** Opening SOURCE MATERIAL block **

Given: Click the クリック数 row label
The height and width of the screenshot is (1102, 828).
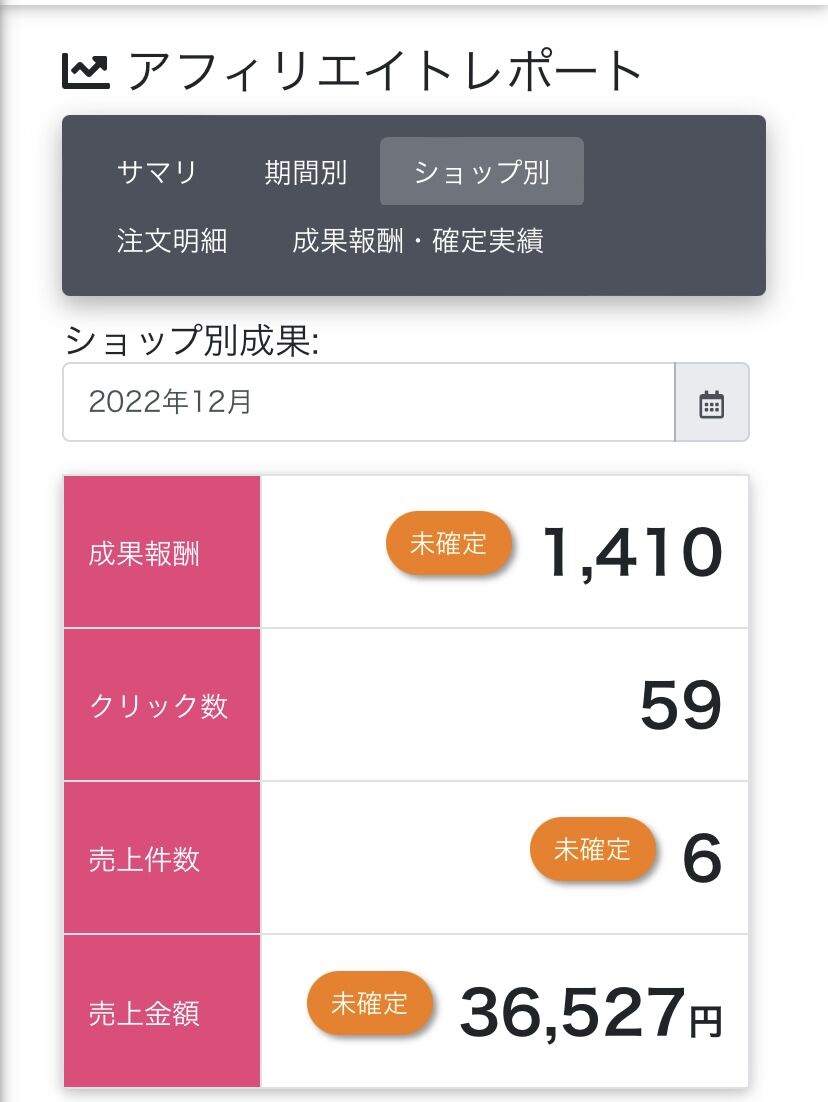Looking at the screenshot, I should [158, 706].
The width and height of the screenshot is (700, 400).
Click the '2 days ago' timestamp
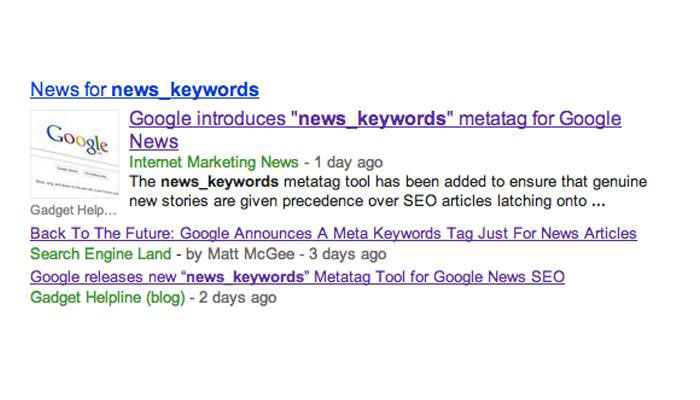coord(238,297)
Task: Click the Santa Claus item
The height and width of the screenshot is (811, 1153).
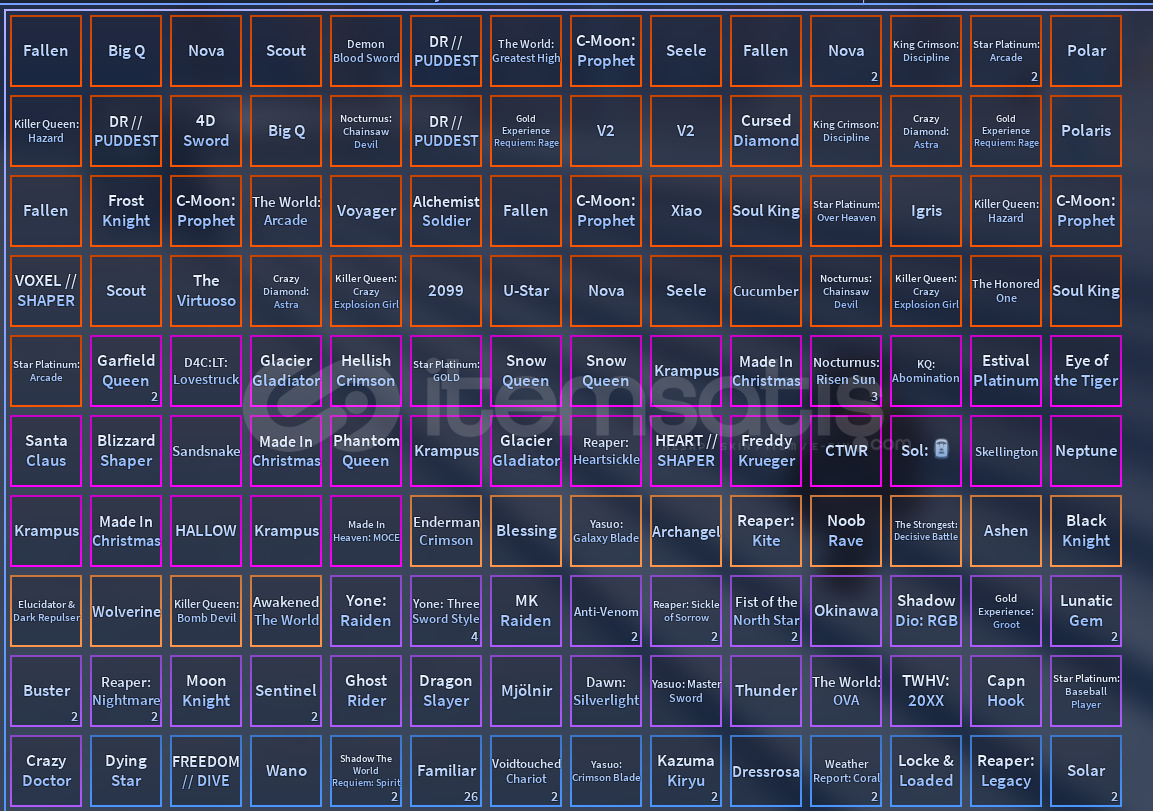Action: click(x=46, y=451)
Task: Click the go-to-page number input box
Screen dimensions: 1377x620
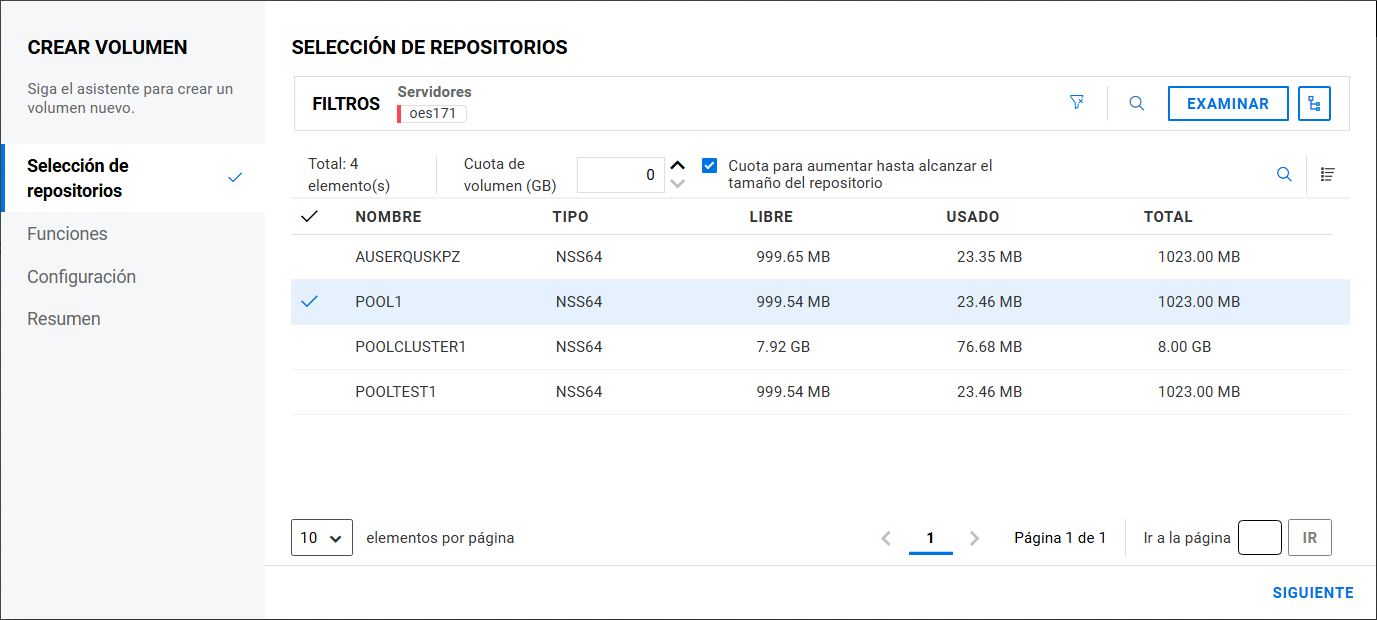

** Closing SOURCE MATERIAL block **

▸ TRY IT
Whenever the word "Task" occurs in a line above, copy that line.

▸ WRITTEN RESPONSE
Task: Click the Santa Claus item
Task: Click the go-to-page number input box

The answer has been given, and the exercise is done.